The sect claims that millions of his music CDs have been sold, most of them being lapped up by his followers. His songs and music encourage the youth and other people to keep away from evils like drugs, prostitution and alcohol.
The sect chief, who describes his music as of a “religious genre” and “gospel”, has performed at jam-packed rock shows in New Delhi’s Jawaharlal Nehru Stadium and the Ramlila Maidan.

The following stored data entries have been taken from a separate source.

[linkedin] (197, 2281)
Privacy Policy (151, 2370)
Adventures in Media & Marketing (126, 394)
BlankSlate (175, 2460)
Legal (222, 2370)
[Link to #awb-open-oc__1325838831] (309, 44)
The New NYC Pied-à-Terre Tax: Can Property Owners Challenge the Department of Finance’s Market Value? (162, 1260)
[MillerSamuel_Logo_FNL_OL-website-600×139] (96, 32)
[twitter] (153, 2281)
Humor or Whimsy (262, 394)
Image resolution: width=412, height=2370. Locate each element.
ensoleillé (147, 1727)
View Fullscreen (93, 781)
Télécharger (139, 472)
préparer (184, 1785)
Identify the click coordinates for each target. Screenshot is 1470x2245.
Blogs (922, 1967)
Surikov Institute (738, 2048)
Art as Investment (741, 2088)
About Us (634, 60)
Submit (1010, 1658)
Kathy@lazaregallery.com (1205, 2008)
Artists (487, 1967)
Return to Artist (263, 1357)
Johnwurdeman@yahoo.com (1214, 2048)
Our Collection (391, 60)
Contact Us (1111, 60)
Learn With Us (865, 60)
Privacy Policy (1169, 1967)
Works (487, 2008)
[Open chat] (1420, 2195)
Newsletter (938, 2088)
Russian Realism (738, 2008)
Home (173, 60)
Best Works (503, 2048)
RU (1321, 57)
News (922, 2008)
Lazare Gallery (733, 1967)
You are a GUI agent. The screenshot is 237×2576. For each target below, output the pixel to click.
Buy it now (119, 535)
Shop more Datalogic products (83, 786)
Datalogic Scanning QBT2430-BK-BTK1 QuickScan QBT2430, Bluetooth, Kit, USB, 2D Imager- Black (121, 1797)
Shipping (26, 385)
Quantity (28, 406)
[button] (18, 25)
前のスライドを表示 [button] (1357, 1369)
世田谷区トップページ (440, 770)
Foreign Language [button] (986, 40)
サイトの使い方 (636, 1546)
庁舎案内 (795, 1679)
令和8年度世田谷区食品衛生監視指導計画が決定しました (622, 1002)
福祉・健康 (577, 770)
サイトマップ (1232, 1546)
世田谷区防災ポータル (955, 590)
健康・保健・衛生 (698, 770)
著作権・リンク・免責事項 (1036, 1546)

He has done over 100 such shows so far.
The titles of his songs are equally interesting — ‘Atom Bomb’, ‘Kya Khoob’ and ‘Charge Me’.
The Dera chief is an accused in the murder of sect follower and his former manager, Ranjit Singh, in July 2002. Singh was murdered by sect activists, allegedly at the behest of the sect chief “as he knew too much about activities inside the sect headquarters”.
He is also an accused in the murder of Sirsa-based journalist, Ram Chandra Chhatrapati, in October 2002 after the latter wrote about shady activities inside the sect headquarters near Sirsa, around 260 km from here.
The sect chief was convicted of rape and sexual exploitation of a former female follower, 15 years after the allegations were made in 2002.
The CBI, which is probing all three charges against him, has filed its charge-sheet against the sect chief and others in the other two cases.
The sect management has been refuting all the charges so far.
The sect and its chief wields political clout among its followers in Punjab and Haryana and is courted by political parties and leaders. The sect threw its weight behind the BJP in the 2014 elections in Haryana. Earlier it had sided with the Congress and the Shiromani Akali Dal in Punjab.
The sect was founded in 1948 by Shah Mastana, who came from Baluchistan (now in Pakistan). He was succeeded by Shah Satnam Singh and Gurmeet Ram Rahim Singh succeeded him.